»»

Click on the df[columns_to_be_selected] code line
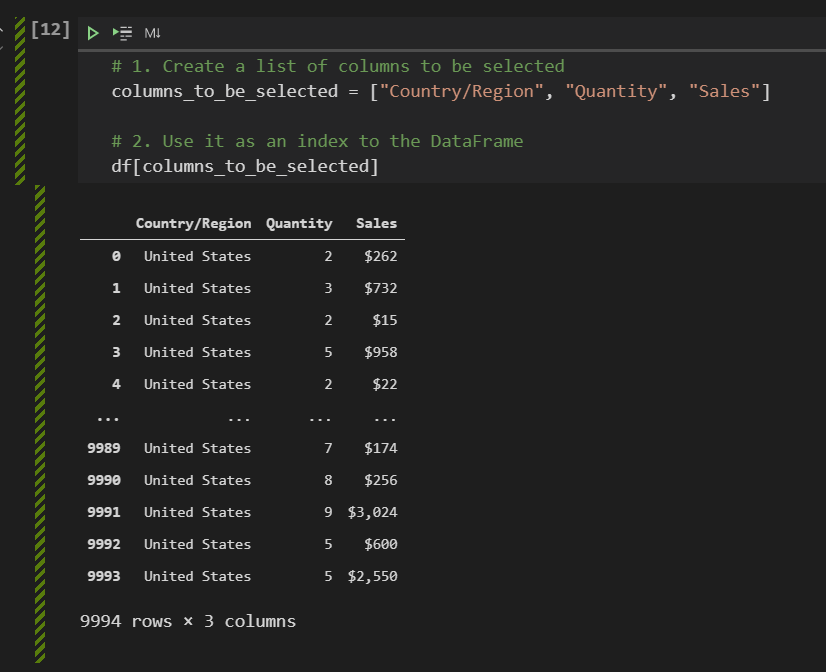 pyautogui.click(x=245, y=166)
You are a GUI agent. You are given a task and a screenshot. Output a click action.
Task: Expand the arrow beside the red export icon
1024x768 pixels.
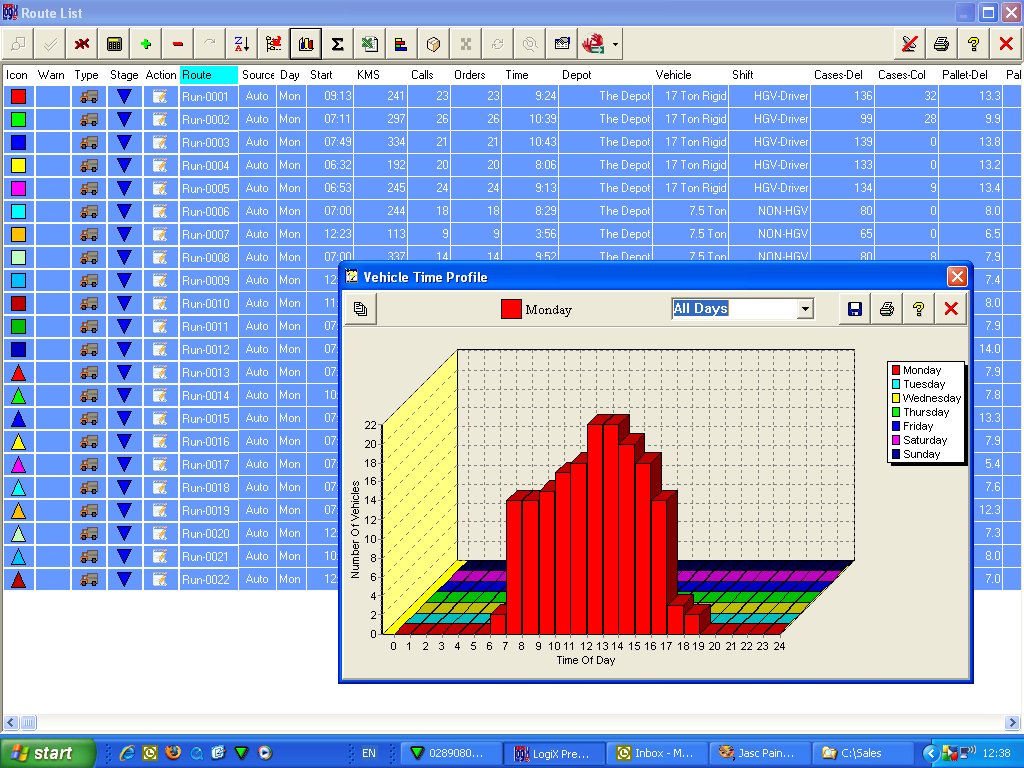617,44
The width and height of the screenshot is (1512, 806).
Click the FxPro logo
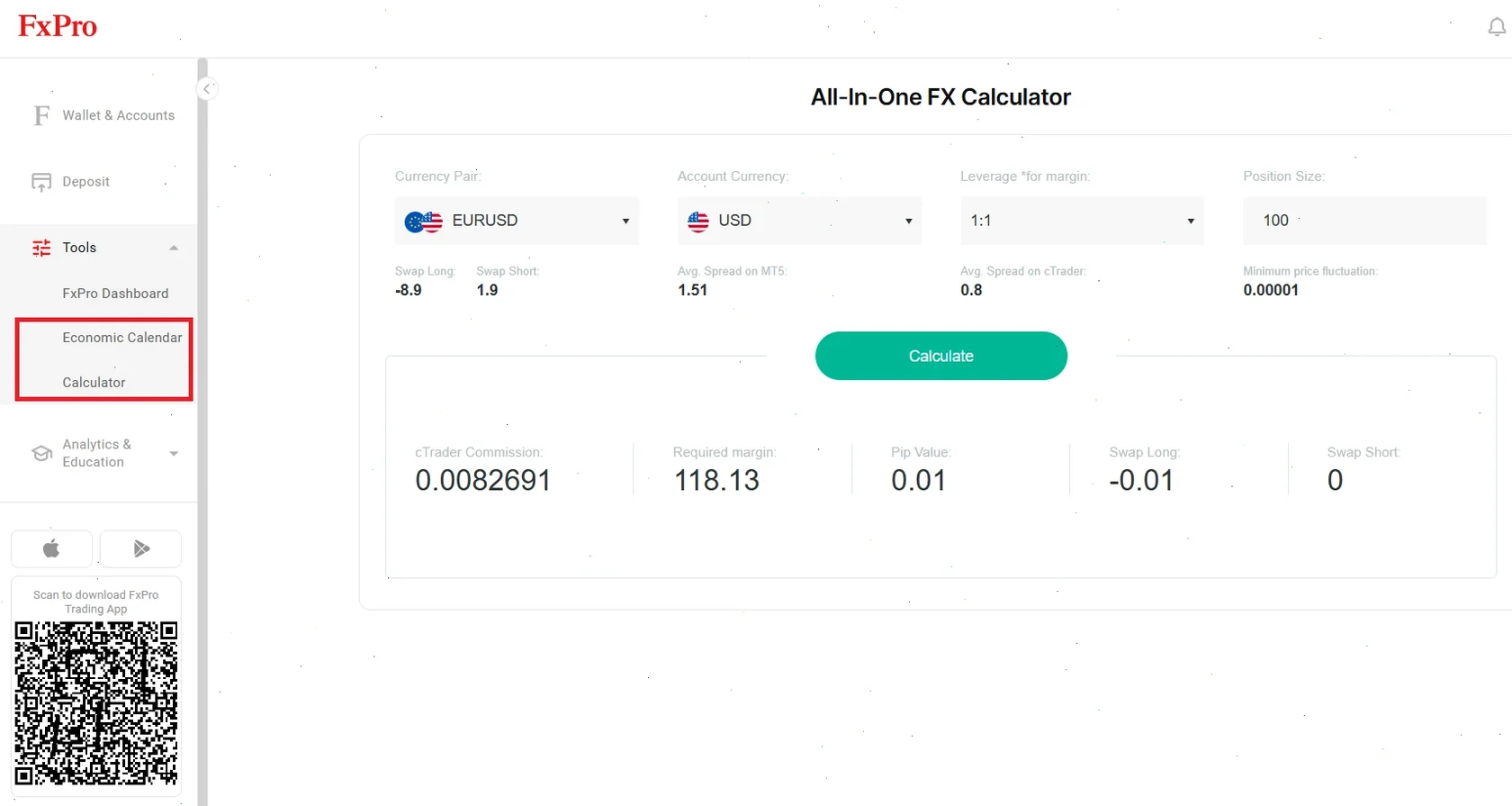(x=57, y=25)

««

— WORK TASK —
Where the line containing "Task: Expand the" appears above, start there and set down each line exactly through the last line of the data; leave out every picture.

— TASK ANSWER —
Task: Expand the arrow beside the red export icon
1024x768 pixels.
617,44
The width and height of the screenshot is (1512, 806).
Click the FxPro logo
(x=57, y=25)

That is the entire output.